7. They Have Gender-Based Expectations Of Your Passivity Or Appetite

If a partner, male or female, makes annoying assumptions about your particular proclivities and libido because of your gender and the type of gender you perform (e.g. a "girly girl"), they need to be booted. Examples: all butch women like strap-ons, all women in general give oral sex, women's libidos are lower than men's. Making any assumptions about your sexual life because of your gender is a no-no. It's your choice whether to educate or abdicate on this one.

8. They Discuss Intimate Details With Others Without Your Consent

This is an interesting one; people do talk about sexual problems, in particular, with close friends. But the level of disclosure you'd prefer about your sexual life is something that needs to be discussed. Everybody has different boundary points for their privacy, but respect for intimate partners should include a base level of discretion until you talk about it. (Frankly, the entire talk-about-partners-with-your-friends-regardless premise of Sex & The City made me uncomfortable.)

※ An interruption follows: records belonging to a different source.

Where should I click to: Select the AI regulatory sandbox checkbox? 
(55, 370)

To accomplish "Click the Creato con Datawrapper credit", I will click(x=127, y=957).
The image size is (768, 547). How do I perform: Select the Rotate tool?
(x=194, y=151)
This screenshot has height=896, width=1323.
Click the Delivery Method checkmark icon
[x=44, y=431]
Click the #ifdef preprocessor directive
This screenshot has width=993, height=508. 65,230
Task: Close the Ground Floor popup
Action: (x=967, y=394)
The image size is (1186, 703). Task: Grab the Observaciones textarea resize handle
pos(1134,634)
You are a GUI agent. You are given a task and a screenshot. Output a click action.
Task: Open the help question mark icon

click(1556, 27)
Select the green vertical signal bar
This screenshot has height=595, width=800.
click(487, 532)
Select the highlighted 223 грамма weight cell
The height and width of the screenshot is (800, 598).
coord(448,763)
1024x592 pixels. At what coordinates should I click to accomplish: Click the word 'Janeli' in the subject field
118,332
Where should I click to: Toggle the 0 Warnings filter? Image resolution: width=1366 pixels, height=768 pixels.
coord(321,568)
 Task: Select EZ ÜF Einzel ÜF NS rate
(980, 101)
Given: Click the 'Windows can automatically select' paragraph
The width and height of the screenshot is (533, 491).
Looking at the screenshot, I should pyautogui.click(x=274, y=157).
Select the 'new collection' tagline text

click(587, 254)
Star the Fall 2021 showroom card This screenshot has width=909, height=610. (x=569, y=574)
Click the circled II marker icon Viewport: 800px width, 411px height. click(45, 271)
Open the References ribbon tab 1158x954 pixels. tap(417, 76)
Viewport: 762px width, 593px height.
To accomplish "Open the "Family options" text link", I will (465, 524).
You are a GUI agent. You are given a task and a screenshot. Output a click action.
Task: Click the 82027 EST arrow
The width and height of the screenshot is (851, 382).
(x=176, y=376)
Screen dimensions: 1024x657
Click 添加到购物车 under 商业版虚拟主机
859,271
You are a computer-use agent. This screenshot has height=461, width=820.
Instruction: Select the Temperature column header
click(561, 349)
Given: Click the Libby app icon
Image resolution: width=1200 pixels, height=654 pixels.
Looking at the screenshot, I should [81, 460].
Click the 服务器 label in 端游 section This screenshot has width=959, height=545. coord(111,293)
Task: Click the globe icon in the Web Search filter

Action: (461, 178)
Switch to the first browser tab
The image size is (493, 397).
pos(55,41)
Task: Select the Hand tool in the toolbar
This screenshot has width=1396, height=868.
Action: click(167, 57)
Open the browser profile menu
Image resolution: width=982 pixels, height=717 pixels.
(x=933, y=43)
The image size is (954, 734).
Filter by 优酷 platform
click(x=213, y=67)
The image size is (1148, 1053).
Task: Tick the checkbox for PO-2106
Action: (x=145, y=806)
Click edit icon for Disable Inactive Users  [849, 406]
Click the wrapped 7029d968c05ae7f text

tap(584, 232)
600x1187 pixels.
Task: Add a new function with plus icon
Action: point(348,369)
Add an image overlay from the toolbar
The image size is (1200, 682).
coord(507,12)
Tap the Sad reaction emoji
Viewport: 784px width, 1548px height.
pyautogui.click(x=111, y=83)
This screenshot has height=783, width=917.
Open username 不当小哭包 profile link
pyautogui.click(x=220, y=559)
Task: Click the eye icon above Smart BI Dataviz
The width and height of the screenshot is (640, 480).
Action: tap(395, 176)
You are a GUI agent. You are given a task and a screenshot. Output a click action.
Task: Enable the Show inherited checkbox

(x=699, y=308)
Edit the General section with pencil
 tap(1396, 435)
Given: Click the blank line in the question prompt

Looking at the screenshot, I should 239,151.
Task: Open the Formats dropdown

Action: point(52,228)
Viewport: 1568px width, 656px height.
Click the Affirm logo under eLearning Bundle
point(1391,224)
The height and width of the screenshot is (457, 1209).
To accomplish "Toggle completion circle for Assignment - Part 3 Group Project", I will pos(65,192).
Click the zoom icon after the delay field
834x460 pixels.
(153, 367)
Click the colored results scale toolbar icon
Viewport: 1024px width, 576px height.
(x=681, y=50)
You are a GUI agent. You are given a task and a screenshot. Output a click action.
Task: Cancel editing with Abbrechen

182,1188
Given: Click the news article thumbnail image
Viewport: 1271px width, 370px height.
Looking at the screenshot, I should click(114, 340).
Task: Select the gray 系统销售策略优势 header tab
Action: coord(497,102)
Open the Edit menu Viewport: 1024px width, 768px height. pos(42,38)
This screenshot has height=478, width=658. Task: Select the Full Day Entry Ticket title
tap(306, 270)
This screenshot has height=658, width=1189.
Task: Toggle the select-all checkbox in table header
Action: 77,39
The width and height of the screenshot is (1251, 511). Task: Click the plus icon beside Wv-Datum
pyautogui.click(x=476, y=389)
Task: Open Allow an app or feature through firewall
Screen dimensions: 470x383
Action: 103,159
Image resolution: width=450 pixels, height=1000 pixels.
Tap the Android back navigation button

Whether you're cool with an X Is Awesome In Bed billboard in your hometown or would rather they keep away from the issue with their friends (and family!) altogether, they shouldn't start spilling beans without discussing it first.

9. They Experiment Without Consultation

The stupidest thing ever is the idea of "whipping out" something on an unsuspecting partner. Consent, everybody! Active consent is an excellent and sexy thing, and it doesn't have to mean sitting down and planning everything intimately beforehand, or meticulously narrating what comes next. Surprise shouldn't be the sole component of pleasure, and it definitely shouldn't come in the form of "starting something wholeheartedly without checking if it's OK first." Particularly if they're in a position of power, for instance in a BDSM situation.

Spontaneity can be maintained within an atmosphere of consent. That's what safe-words are for, and other clear, coherent signals that surprises are welcomed or should stop. This is a basic principle behind blindfolding: you consent to being surprised with new sensations, and can at any point indicate immediate ceasefire. Nobody's allowed to do anything to your body that you don't like or want. Period.